**Requirement:** What course name is given at the top of the quiz page?

**Page extract:**
▼

Course Name :- Data Science Methodology
Module 1:- From Problem to approach
Question 1 : Select the correct statement.
- A methodology is an application for a computer program.
- A methodology is a set of instructions.
- A methodology is a system of methods used in a particular area of study or activity.
- All of the above statements are correct.
Question 2 : Select the correct statement.
- The data science methodology described in this course is only used by certified data scientists.
- The data science methodology described in this course is outlined by John Rollins from IBM.
- The data science methodology described in this course is limited to IBM.
- None of the above statements are correct.
Question 3 : Select the correct statement.
- The first stage of the data science methodology is data understanding.
- The first stage of the data science methodology is modeling.
- The first stage of the data science methodology is business understanding.
- The first stage of the data science methodology is data collection.
Module 2 : From requirements to collection
Question 1 : Select the correct statement.
- If a problem is a dish, then data is an answer.
- If a problem is a dish, then data is an ingredient.
- If a problem is a dish, then data is a list of information.
- None of the above statements are correct.
Question 2 : Select the correct statement.
- A data requirement is never refined.
- A data requirement is set in stone.
- A data requirement is the initial set of ingredients.
- None of the above statements are correct.
Question 3: Select the correct statement.
- Data scientists determine how to prepare the data.
- Data scientists identify the data that is required for data modeling.
- Data scientists determine how to collect the data.
- All of the above.
Module 3:- From Understanding to preparation
Question 1: Select the correct statement about data preparation.
- Data preparation involves properly formatting the data.
- Data preparation involves correcting invalid values and addressing outliers.
- Data preparation involves removing duplicate data.
- Data preparation involves addressing missing values.
- All of the above statements are correct.
Question 2: Select the correct statement about data understanding.
- Data understanding encompasses removing redundant data.
- Data understanding encompasses all activities related to constructing the dataset.
- Data understanding encompasses sorting the data.
- All of the above statements about data understanding are correct.
Question3: Select the correct statement about what data scientists and database administrators (DBAs) do during data preparation.
- During data preparation, data scientists and DBAs identify missing data.
- During data preparation, data scientists and DBAs determine the timing of events.
- During data preparation, data scientists and DBAs aggregate the data and merge them from different sources.
- During data preparation, data scientists and DBAs define the variables to be used in the model.
- All of the above statements are correct.
Module 4 :- From Modeling to Evolution
Question 1: Select thee correct statement.
- A training set is used for data visualization.
- A training set is used for predictive modeling.

▲

**Record set:**
▼

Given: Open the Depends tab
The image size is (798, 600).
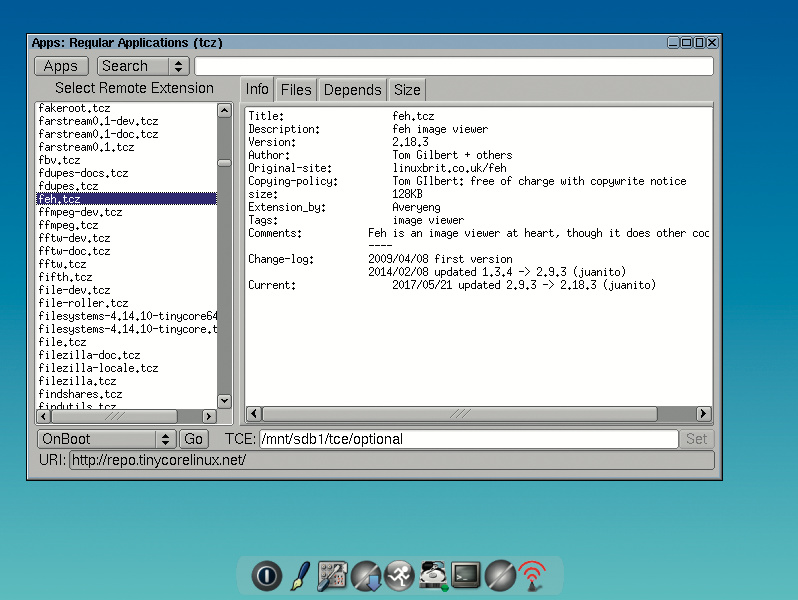Looking at the screenshot, I should (x=352, y=90).
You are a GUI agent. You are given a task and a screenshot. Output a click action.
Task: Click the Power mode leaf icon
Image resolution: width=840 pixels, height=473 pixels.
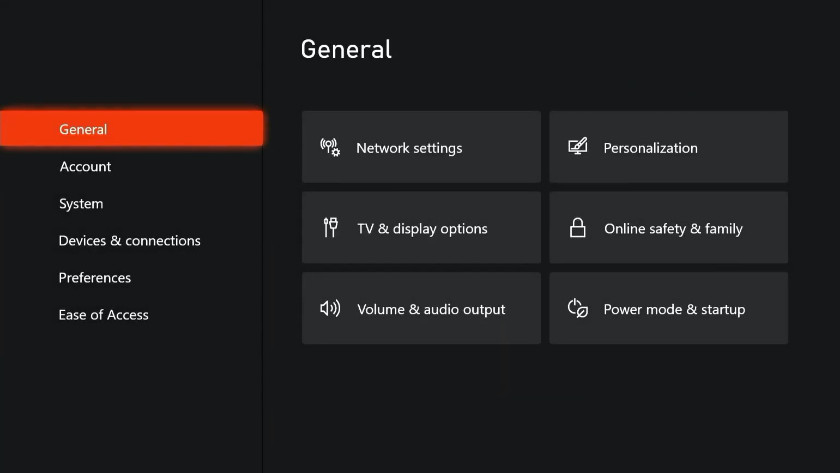click(x=578, y=308)
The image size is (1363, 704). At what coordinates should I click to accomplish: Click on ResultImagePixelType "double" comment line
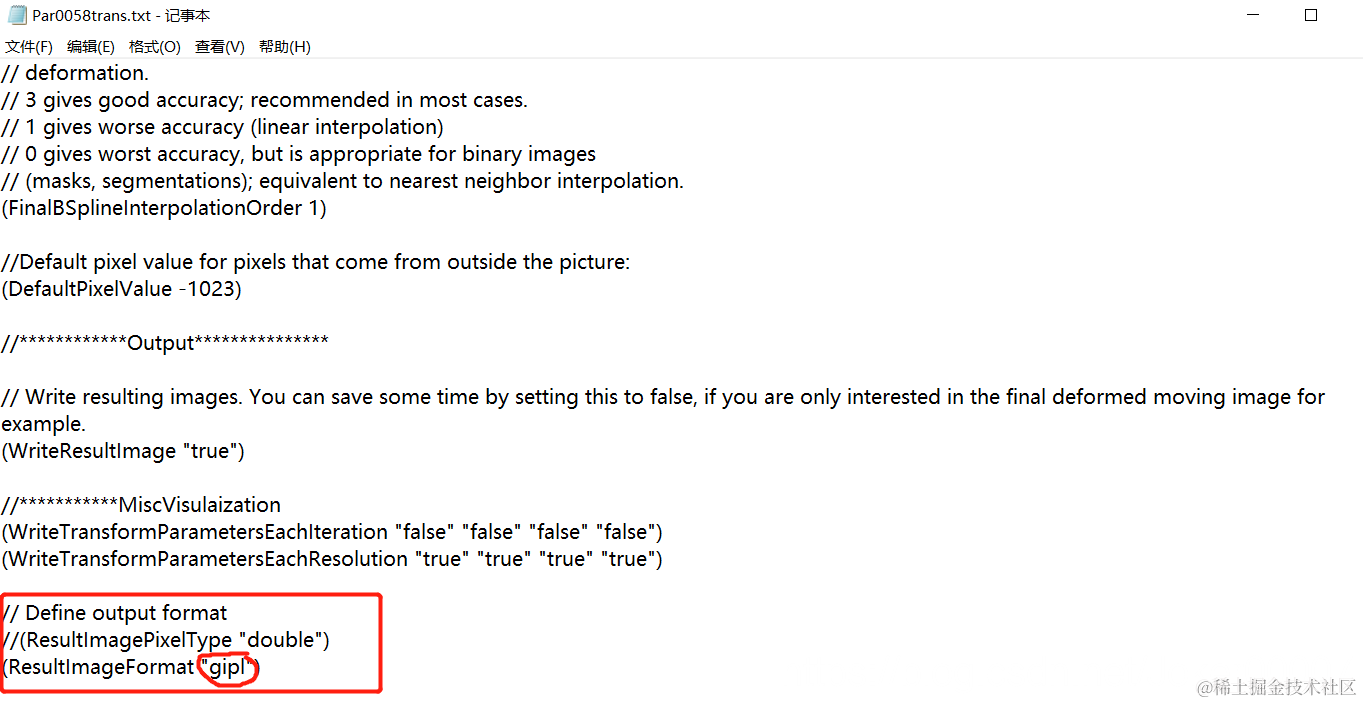tap(166, 640)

▲

**Your solution:** Data Science Methodology